The research released by reporting forum Stop AAPI Hate on Tuesday revealed nearly 3,800 incidents were reported over the course of roughly a year during the pandemic. It’s a significantly higher number than last year's count of about 2,800 hate incidents nationwide over the span of five months. Women made up a far higher share of the reports, at 68 percent, compared to men, who made up 29 percent of respondents. The nonprofit does not report incidents to police.
Karthick Ramakrishnan, founder and director of demographic data and policy research nonprofit AAPI Data, previously also warned against defaulting to a “simplistic understanding of what’s going on,” adding that the violence cannot be neatly summed up by solely the heightened anti-Asian sentiment witnessed throughout the pandemic.
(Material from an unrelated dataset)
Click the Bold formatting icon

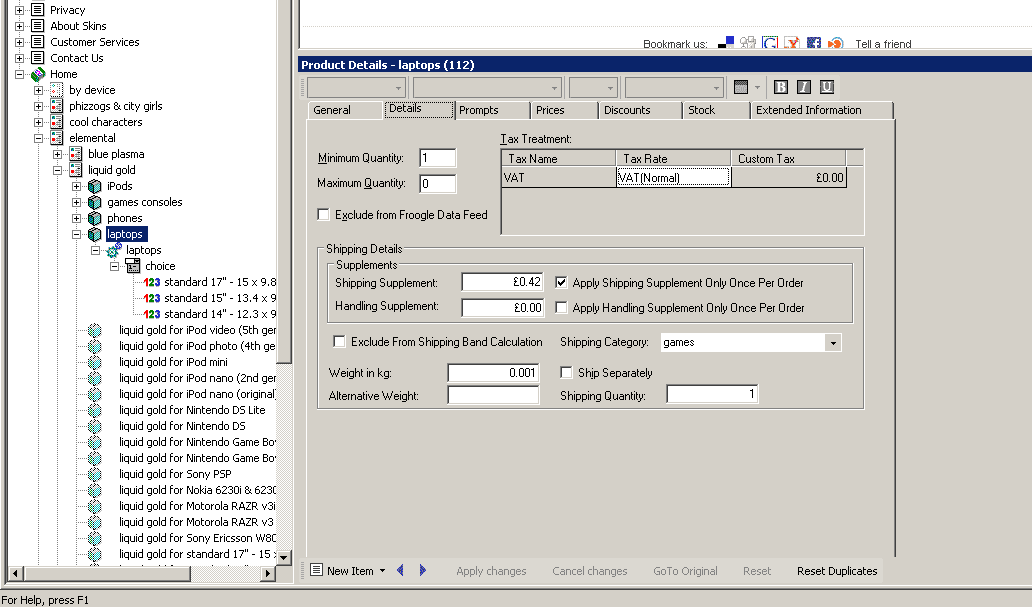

He said a confluence of factors, including the effects of poverty and financial struggle exacerbated by the pandemic, as well as opportunity, could have played into it.
“There’s a complex variety of factors, but the fundamental reality is that there's an increase in the number of Asian Americans who feel unsafe,” he said.
Such issues have been elevated to the executive branch as President Joe Biden has addressed the issue of anti-Asian attacks. In addition to referencing the violence in his first national prime-time address Thursday night, he also signed a memorandum earlier this year that in part issued guidance on how the Justice Department should respond to the heightened number of anti-Asian bias incidents.